Face and mask detection is performed in the following code (courtesy of Gurucharan M K).
# Initializing webcam to live preview face mask detection ROIs on faces
# Seen this in this repo https://github.com/mk-gurucharan/Face-Mask-Detection
face_clsfr = cv2.CascadeClassifier('haarcascade_frontalface_default.xml')
labels_dict = {0:'without mask',1:'with mask'}
color_dict = {0:(0,0,255),1:(0,255,0)}
size = 4
webcam = cv2.VideoCapture(0)
classifier = cv2.CascadeClassifier('haarcascade_frontalface_default.xml')
while True:
(rval, im) = webcam.read()
im = cv2.flip(im,1,1) #Flip to act as a mirror
# Resize the image to speed up detection
mini = cv2.resize(im, (im.shape[1] // size, im.shape[0] // size))
faces = classifier.detectMultiScale(mini)
# Draw rectangles around each face
for (x, y, w, h) in faces:
face_img = im[y:(y+h)*size, x:(x+w) * size]
resized=cv2.resize(face_img,(IMG_WIDTH, IMG_HEIGHT))
normalized = resized / 255.0
reshaped = np.reshape(normalized,(1,IMG_WIDTH,IMG_HEIGHT,3))
reshaped = np.vstack([reshaped])
result = model.predict(reshaped)
label = np.argmax(result,axis=1)[0]
cv2.rectangle(im,(x* size,y* size),((x+w)* size,(y+h)* size),color_dict[label],2)
cv2.rectangle(im,(x * size,(y* size)-40),((x+w)* size,y* size),color_dict[label],-1)
cv2.putText(im, labels_dict[label], (x* size + 10, (y* size)-10),cv2.FONT_HERSHEY_DUPLEX,0.8,(255,255,255),2)

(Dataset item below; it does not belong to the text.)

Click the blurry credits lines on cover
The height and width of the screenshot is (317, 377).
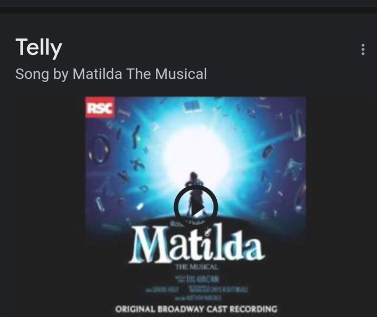(x=197, y=288)
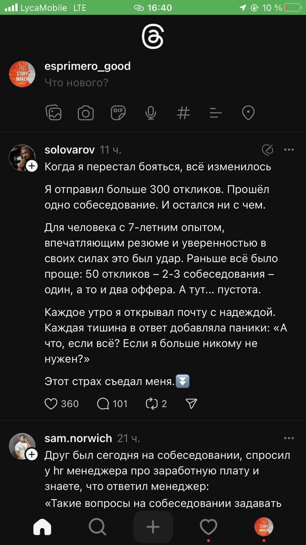
Task: Expand solovarov's post continuation arrow
Action: tap(182, 382)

cv2.imshow('Mask Detection', im)
key = cv2.waitKey(10)
if key == 27:
break
webcam.release()
cv2.destroyAllWindows()
The learning curves (training and validation accuracy and loss) of the model are the following for 30 epochs of training: As you can see we achieved an accuracy of more than 98% in the validation dataset which is nice!
In my 2.5 GHz i7, 16 GB Ram MacBook Pro, the model took almost 17 minutes to train.